Hemochromatosis relates to several diseases, some are inherited (genetic) while others are acquired (secondary). Some types develop during adulthood while others are neonatal (symptoms develop during infancy).
Hereditary hemochromatosis (adult onset, or primary hemochromatosis)
Hereditary hemochromatosis is caused by a mutation to the HFE gene, located on chromosome 1.
Most patients inherit a gene mutation known as C282Y. In these cases, the patients’ intestinal tract absorbs too much iron, which builds up in organs such as the heart, liver, pancreas, joints, and more.
Another common gene mutation is called H63D. Patients with this variant usually develop milder symptoms which lead to fewer complications. In addition, the disease can be caused by a variant in any of the genes coded to iron transport proteins.

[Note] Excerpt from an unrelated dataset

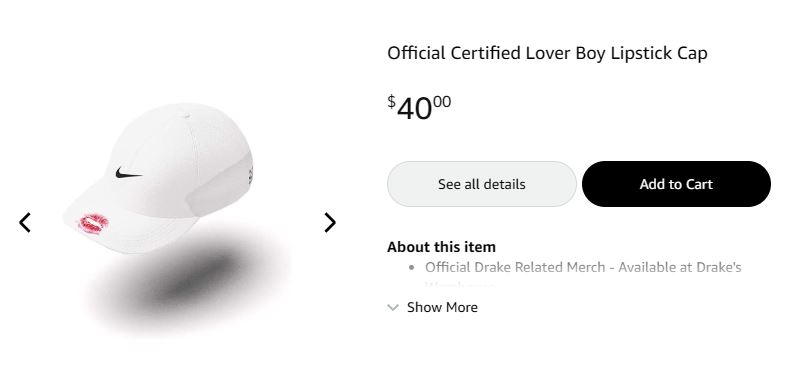Open See all details
Image resolution: width=787 pixels, height=376 pixels.
coord(481,184)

In addition to genetic disorders that cause excess iron absorption or impaired iron transport, there are other diseases that can cause excess levels of iron. For instance, hemolytic anemia is a condition in which red blood cells are broken down in an abnormal rate and iron is released into the blood stream. Thalassemia major is a disease characterized by impaired iron metabolism.
How is the disease diagnosed?
Adult-onset hemochromatosis is diagnosed through blood tests that measure iron levels, and serum transferrin saturation tests. Transferrin is a protein that carries iron in the blood. The higher the levels of transferrin, the higher the iron levels in the blood.
Symptoms include a loss of sex drive, unexplained arithritis, infertility, liver dysfunction, irregular heart rhythm, and more. People who inherit two mutated gene copies with the variant C282Y may develop severe symptoms such as liver cancer, cirrhosis of the liver, and diabetes.
Genetic testing can help detect HFE gene mutations and determine whether a person has inherited the hereditary form of this condition.
Prenatal testing is not usually offered for this disease.
Babies with neonatal hemochromatosis are born suffering from kidney failure and a significant iron excess in the liver, detectable through MRI testing. Although iron accumulation stops after birth, in most cases performing a liver transplant is unaviodable.
The neonatal type is most likely caused by placental iron transfer. However, the gene mutation that causes this condition has not yet been identified.
The disease can be diagnosed prenatally through a magnetic resonance imaging (MRI).
After having a child with neonatal hemochromatosis, women have a 100% chance of being affected by the same condition in subsequent pregnancies.